_Task brief:_
All lines from the line containing "Given: Click the blue stop square for adk-1" up to and including the last line of the listing below should be echoed exactly; no other lines belong in the response.
-------- Records shown --------
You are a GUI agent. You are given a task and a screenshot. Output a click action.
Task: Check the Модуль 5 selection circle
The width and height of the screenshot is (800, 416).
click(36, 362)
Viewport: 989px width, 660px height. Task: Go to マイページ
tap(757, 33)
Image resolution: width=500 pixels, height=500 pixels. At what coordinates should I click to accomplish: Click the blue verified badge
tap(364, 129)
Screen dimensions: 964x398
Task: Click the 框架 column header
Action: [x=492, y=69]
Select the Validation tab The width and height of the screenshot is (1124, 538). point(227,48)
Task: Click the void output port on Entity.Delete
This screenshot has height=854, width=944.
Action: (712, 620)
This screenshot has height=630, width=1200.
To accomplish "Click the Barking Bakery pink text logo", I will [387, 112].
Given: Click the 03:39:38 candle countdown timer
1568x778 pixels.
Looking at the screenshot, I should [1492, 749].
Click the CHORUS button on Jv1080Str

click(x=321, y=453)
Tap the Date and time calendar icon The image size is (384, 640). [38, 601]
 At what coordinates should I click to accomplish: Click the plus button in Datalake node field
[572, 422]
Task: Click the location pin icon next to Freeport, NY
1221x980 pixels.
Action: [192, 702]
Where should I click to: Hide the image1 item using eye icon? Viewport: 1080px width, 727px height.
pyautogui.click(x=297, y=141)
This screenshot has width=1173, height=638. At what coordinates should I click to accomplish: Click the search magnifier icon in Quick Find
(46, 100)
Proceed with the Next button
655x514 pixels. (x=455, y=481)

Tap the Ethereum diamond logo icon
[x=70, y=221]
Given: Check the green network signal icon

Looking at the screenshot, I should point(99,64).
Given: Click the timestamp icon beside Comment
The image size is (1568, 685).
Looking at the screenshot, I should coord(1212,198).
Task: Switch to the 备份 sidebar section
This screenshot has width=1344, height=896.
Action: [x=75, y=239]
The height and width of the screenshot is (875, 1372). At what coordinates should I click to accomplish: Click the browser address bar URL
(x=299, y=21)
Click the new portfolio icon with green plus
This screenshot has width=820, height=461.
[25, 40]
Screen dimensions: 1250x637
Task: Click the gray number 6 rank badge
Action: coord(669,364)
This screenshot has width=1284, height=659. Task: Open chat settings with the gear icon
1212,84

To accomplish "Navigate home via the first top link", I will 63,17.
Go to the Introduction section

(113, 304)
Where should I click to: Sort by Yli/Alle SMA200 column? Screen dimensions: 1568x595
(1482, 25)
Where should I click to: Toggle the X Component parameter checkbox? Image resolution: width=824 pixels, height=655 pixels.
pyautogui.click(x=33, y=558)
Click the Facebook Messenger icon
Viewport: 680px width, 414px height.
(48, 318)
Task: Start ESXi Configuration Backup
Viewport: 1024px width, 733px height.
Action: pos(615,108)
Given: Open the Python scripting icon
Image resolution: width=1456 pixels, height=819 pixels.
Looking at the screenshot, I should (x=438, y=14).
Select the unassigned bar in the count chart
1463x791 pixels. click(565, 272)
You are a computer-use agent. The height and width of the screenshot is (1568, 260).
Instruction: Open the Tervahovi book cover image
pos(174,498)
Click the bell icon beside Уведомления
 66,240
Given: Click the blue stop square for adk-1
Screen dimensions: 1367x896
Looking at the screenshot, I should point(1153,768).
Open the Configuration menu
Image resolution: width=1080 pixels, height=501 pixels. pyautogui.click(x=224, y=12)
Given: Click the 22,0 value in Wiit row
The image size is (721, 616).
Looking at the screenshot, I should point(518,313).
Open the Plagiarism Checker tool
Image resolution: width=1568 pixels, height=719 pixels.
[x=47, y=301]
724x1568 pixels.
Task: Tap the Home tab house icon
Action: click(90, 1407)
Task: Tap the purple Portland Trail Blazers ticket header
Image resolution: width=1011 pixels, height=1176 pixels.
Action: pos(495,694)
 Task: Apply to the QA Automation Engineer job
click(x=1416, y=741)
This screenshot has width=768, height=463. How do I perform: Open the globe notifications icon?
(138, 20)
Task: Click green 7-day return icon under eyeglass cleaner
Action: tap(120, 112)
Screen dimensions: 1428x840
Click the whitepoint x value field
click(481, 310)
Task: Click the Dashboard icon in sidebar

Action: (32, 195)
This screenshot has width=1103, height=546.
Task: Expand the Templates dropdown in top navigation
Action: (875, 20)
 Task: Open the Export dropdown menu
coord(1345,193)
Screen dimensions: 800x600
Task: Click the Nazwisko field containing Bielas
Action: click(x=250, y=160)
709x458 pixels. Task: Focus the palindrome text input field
--------
_Answer below:_
Given: Click the blue stop square for adk-1
Screen dimensions: 1367x896
Looking at the screenshot, I should point(1153,768).
Open the Configuration menu
Image resolution: width=1080 pixels, height=501 pixels. pyautogui.click(x=224, y=12)
Given: Click the 22,0 value in Wiit row
The image size is (721, 616).
Looking at the screenshot, I should point(518,313).
Open the Plagiarism Checker tool
Image resolution: width=1568 pixels, height=719 pixels.
[x=47, y=301]
724x1568 pixels.
Task: Tap the Home tab house icon
Action: click(90, 1407)
Task: Tap the purple Portland Trail Blazers ticket header
Image resolution: width=1011 pixels, height=1176 pixels.
Action: pos(495,694)
 Task: Apply to the QA Automation Engineer job
click(x=1416, y=741)
This screenshot has width=768, height=463. How do I perform: Open the globe notifications icon?
(138, 20)
Task: Click green 7-day return icon under eyeglass cleaner
Action: tap(120, 112)
Screen dimensions: 1428x840
Click the whitepoint x value field
click(481, 310)
Task: Click the Dashboard icon in sidebar

Action: (32, 195)
This screenshot has width=1103, height=546.
Task: Expand the Templates dropdown in top navigation
Action: (875, 20)
 Task: Open the Export dropdown menu
coord(1345,193)
Screen dimensions: 800x600
Task: Click the Nazwisko field containing Bielas
Action: click(x=250, y=160)
709x458 pixels. Task: Focus the palindrome text input field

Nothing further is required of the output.